Are you coming unstuck? If your headlining is starting to part company with the deckhead, it’s time for a makeover. Jake Kavanagh follows professional upholsterer Roger Nantais as he refurbishes a Westerly Seahawk
The biggest enemy of foam-backed vinyl is water. If this leaks in through deck fittings, it can gradually rot the foam; the glue fails to grip on the crumbling mess, and eventually the vinyl will start to fall down. Many owners make valiant attempts to fix the vinyl back up, but this can
often create more problems than it solves.
This article deals with linings stuck to hull sides. You can also stick them to removable plywood panels, which we followed in this article: Making Headlining Panels.

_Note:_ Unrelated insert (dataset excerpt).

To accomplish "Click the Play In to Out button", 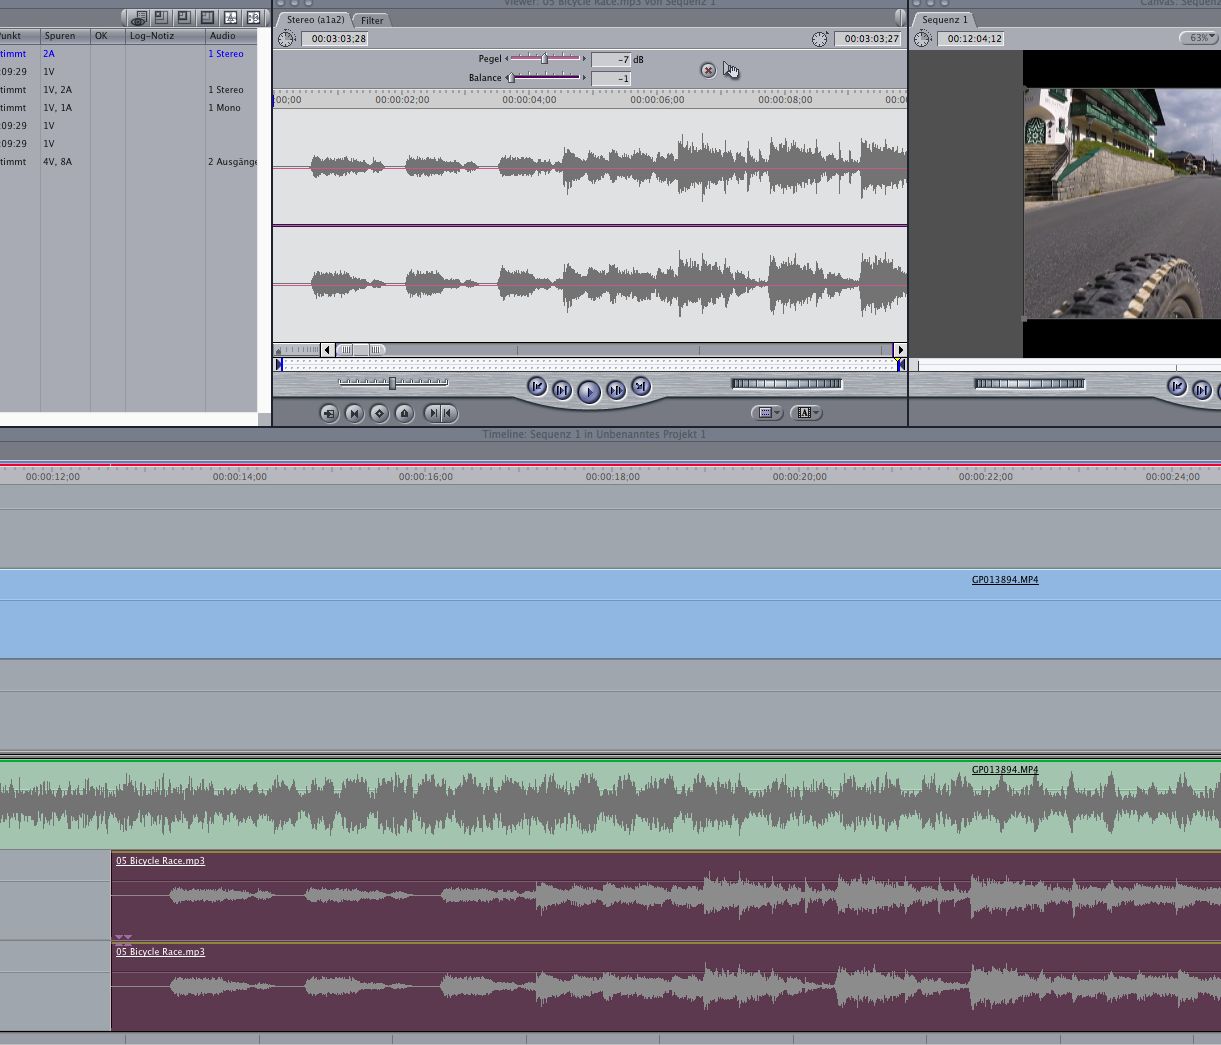I will click(x=562, y=391).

On Jane Scott and Chris Smith’s 18-year-old Westerly Seahawk 2+2, a combination of leaking deck fittings and high Mediterranean temperatures had gradually perished the foam backing, and the boat was looking decidedly scruffy inside. They decided to call in professional upholsterer Roger Nantais, who refurbished the linings from stem to stern. PBO followed his progress to learn some useful trade secrets.
‘You really need power,’ Roger explained. ‘It’s possible to use hand tools, but the task is made much easier if you can use a hot-air gun, a vacuum cleaner and a drill with a wire brush attachment.’

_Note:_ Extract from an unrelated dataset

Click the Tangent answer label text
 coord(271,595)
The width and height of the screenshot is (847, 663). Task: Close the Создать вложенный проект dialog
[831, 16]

As a result, the Westerly was moved from her mooring in Poole Harbour to Davis’s boatyard in nearby Hamworthy, where Roger was able to hook up to shore power.
Depending on the state of decay, it may not be necessary to renew all the headlinings at once, but on older boats you could have trouble matching the colours. This Westerly had fairly standard white linings thoughout, complemented by plywood panels on the deckhead in the saloon. In some areas, the original linings were trapped under substantial deck fittings, such as the chain plate bases, which Roger decided to work around.
With the headlinings down, many owners use the opportunity to check hidden wiring, and get to the base of any leaking deck-fittings. These need to be re-sealed before being covered in foam again. We started with the forward cabin first, which was the most badly affected.
The forecabin on this boat, as on many similar designs, has a complex headlining made of several panels of vinyl, all sewn together into a contoured piece. It may seem daunting to replace, but the procedure is quite straightforward.